Texto citado:
* * *

A crise que o país atravessou na sessão anual da Assembleia Geral das Nações Unidas.

05/10/2012 14:05

Eu acho que….!

No preciso momento em que escrevo estas linhas, constata-se que o povo guineense não é indiferente a

mais uma infeliz crise que o país atravessou na sessão anual da Assembleia Geral das Nações Unidas, em

Setembro, em Nova Iorque, com a presença de duas delegações, uma das autoridades de transição

chefiada pelo Presidente da República, e outra das autoridades depostas, a tentarem, cada uma por si,

fazer-se representar em nome do Estado guineense.

Esta situação é tanto mais grave, se nos lembrarmos que a mesma não permitiu aos legítimos governantes

guineenses fazer jus ao nome de Amílcar Cabral que tão dignamente se fez representar no mesmo pódio

nos anos 60 para elevar ao mais alto nível a imagem do nosso país, permitindo que vozes doutras latitudes

se juntassem à nossa para pugnar pela justa causa da independência nacional. O espetáculo é na realidade

triste, para parafrasear o Presidente de transição, e como tal, devem-se tirar ilações, e eventualmente

exigir responsabilidades.

Não deixarei por isso de assinalar a lamentável persistência com que certos sectores guineenses instalados

em altas instâncias do poder, ainda se encontram mobilizados numa perversa aliança com as forças do mal,

consubstanciada na ideia obsessiva da estratégia da guerra.

E porque de estratégia de guerra se trata, continuamos deste modo a registar com algum desgosto, que

países com os quais outrora partilhámos a mesma trincheira na luta contra o retrógrado colonialismo

português, hoje, se acham irmanados com Portugal, que através daquela coisa que se chama CPLP,

prossegue sem cessar o seu desígnio nacional de reacender as chamas do colonialismo sob outras formas.

É singular a forma como esta gentinha ainda esteja a tentar o que os generais portugueses, com o Marechal

Spínola à cabeça, não conseguiram em 6 ou 7 anos de combates sangrentos travados contra o nosso povo,

durante a gloriosa luta de libertação nacional.

* * *

Registos de dados:
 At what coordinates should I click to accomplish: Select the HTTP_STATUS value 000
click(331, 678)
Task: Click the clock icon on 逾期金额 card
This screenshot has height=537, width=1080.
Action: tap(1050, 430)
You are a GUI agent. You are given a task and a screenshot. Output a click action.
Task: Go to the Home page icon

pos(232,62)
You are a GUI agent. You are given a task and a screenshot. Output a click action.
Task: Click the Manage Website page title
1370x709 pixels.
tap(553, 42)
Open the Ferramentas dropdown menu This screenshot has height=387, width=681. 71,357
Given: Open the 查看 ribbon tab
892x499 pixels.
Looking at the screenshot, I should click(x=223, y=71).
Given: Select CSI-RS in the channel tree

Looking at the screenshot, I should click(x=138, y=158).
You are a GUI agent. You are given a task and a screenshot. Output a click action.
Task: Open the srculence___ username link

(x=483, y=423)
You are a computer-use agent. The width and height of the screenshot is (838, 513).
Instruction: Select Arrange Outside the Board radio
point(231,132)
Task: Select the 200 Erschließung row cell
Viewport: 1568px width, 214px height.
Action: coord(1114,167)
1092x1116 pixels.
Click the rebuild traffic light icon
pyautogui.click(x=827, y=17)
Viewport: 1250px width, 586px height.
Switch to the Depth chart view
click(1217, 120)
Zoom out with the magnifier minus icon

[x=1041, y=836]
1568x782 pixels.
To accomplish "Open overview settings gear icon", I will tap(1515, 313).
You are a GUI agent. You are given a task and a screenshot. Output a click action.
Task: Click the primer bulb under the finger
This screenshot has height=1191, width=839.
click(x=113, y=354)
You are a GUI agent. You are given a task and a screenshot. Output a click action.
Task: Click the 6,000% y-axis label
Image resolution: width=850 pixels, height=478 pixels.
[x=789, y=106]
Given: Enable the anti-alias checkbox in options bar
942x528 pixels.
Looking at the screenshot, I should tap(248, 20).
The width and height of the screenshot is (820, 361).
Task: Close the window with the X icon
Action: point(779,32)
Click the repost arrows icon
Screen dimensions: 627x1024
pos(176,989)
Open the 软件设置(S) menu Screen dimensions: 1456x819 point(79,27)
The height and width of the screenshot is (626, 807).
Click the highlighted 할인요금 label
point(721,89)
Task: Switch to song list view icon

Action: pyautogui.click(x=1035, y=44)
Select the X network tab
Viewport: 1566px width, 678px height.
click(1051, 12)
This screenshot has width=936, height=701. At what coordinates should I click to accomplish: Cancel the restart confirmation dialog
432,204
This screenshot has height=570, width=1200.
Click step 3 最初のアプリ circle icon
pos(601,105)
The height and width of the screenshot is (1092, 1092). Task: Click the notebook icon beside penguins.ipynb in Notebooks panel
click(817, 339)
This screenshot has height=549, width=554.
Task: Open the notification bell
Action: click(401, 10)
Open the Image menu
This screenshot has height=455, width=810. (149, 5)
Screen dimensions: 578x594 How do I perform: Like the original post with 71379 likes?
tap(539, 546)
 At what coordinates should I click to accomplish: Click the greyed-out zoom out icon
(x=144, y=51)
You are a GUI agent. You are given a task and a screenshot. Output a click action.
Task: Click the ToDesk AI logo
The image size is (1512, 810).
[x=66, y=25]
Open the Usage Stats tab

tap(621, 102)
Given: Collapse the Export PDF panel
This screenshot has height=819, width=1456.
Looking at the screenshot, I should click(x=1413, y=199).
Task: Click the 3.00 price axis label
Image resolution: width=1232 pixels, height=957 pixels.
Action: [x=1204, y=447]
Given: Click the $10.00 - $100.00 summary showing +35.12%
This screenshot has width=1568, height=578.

* * *

Por favor, reescreva o trecho do texto sobre a crise guineense na ONU que vai de "português, hoje, se" até "de libertação nacional.", trocando "gentinha" por "gente". O material é independente do texto e constitui um conjunto à parte.

Resultado correto:
português, hoje, se acham irmanados com Portugal, que através daquela coisa que se chama CPLP,

prossegue sem cessar o seu desígnio nacional de reacender as chamas do colonialismo sob outras formas.

É singular a forma como esta gente ainda esteja a tentar o que os generais portugueses, com o Marechal

Spínola à cabeça, não conseguiram em 6 ou 7 anos de combates sangrentos travados contra o nosso povo,

durante a gloriosa luta de libertação nacional.